# The task
Format the material below as a numbered list, one entry per line, leaving out the blank lines.

# Data to use
━━━━━━

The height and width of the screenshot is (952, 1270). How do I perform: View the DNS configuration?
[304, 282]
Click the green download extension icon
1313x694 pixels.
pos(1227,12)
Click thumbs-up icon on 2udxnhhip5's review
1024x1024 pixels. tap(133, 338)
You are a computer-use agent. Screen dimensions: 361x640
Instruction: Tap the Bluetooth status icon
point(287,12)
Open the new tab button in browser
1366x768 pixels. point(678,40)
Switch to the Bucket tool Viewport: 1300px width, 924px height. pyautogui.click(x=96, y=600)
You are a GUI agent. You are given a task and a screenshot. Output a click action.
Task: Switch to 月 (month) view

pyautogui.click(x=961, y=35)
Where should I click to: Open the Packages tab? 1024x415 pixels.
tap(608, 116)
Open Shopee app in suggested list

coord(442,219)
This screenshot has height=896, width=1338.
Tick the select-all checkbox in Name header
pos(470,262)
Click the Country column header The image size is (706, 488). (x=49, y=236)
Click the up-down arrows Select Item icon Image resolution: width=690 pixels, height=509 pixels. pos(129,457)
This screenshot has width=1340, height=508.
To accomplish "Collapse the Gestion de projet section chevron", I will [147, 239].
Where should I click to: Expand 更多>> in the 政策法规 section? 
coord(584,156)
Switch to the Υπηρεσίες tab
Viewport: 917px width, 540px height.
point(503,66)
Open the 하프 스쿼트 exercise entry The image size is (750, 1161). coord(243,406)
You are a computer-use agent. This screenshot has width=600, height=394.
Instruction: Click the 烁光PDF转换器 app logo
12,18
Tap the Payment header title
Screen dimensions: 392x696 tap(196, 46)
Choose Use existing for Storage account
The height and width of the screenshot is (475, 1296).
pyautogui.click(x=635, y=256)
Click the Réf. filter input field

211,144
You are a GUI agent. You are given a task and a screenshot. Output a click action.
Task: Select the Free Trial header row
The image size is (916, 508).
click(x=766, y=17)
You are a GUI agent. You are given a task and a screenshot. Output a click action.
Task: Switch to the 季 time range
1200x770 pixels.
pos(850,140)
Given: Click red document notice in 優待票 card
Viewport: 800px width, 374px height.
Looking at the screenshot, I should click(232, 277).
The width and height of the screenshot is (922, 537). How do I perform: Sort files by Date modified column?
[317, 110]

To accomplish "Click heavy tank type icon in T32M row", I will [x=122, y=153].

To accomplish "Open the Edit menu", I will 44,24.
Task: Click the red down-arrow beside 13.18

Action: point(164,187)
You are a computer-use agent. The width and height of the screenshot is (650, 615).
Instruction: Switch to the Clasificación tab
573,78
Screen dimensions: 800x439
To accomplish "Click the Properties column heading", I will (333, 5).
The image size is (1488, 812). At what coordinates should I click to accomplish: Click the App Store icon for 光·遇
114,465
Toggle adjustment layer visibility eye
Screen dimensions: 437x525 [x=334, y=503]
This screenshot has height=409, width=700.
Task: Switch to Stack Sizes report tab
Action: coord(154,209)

━━━━━━

# Task response
1. The height and width of the screenshot is (952, 1270). How do I perform: View the DNS configuration?
2. [304, 282]
3. Click the green download extension icon
4. 1313x694 pixels.
5. pos(1227,12)
6. Click thumbs-up icon on 2udxnhhip5's review
7. 1024x1024 pixels. tap(133, 338)
8. You are a computer-use agent. Screen dimensions: 361x640
9. Instruction: Tap the Bluetooth status icon
10. point(287,12)
11. Open the new tab button in browser
12. 1366x768 pixels. point(678,40)
13. Switch to the Bucket tool Viewport: 1300px width, 924px height. pyautogui.click(x=96, y=600)
14. You are a GUI agent. You are given a task and a screenshot. Output a click action.
15. Task: Switch to 月 (month) view
16. pyautogui.click(x=961, y=35)
17. Where should I click to: Open the Packages tab? 1024x415 pixels.
18. tap(608, 116)
19. Open Shopee app in suggested list
20. coord(442,219)
21. This screenshot has height=896, width=1338.
22. Tick the select-all checkbox in Name header
23. pos(470,262)
24. Click the Country column header The image size is (706, 488). (x=49, y=236)
25. Click the up-down arrows Select Item icon Image resolution: width=690 pixels, height=509 pixels. pos(129,457)
26. This screenshot has width=1340, height=508.
27. To accomplish "Collapse the Gestion de projet section chevron", I will [147, 239].
28. Where should I click to: Expand 更多>> in the 政策法规 section? 
29. coord(584,156)
30. Switch to the Υπηρεσίες tab
31. Viewport: 917px width, 540px height.
32. point(503,66)
33. Open the 하프 스쿼트 exercise entry The image size is (750, 1161). coord(243,406)
34. You are a computer-use agent. This screenshot has width=600, height=394.
35. Instruction: Click the 烁光PDF转换器 app logo
36. 12,18
37. Tap the Payment header title
38. Screen dimensions: 392x696 tap(196, 46)
39. Choose Use existing for Storage account
40. The height and width of the screenshot is (475, 1296).
41. pyautogui.click(x=635, y=256)
42. Click the Réf. filter input field
43. 211,144
44. You are a GUI agent. You are given a task and a screenshot. Output a click action.
45. Task: Select the Free Trial header row
46. The image size is (916, 508).
47. click(x=766, y=17)
48. You are a GUI agent. You are given a task and a screenshot. Output a click action.
49. Task: Switch to the 季 time range
50. 1200x770 pixels.
51. pos(850,140)
52. Given: Click red document notice in 優待票 card
53. Viewport: 800px width, 374px height.
54. Looking at the screenshot, I should click(232, 277).
55. The width and height of the screenshot is (922, 537). How do I perform: Sort files by Date modified column?
56. [317, 110]
57. To accomplish "Click heavy tank type icon in T32M row", I will [x=122, y=153].
58. To accomplish "Open the Edit menu", I will 44,24.
59. Task: Click the red down-arrow beside 13.18
60. Action: point(164,187)
61. You are a computer-use agent. The width and height of the screenshot is (650, 615).
62. Instruction: Switch to the Clasificación tab
63. 573,78
64. Screen dimensions: 800x439
65. To accomplish "Click the Properties column heading", I will (333, 5).
66. The image size is (1488, 812). At what coordinates should I click to accomplish: Click the App Store icon for 光·遇
67. 114,465
68. Toggle adjustment layer visibility eye
69. Screen dimensions: 437x525 [x=334, y=503]
70. This screenshot has height=409, width=700.
71. Task: Switch to Stack Sizes report tab
72. Action: coord(154,209)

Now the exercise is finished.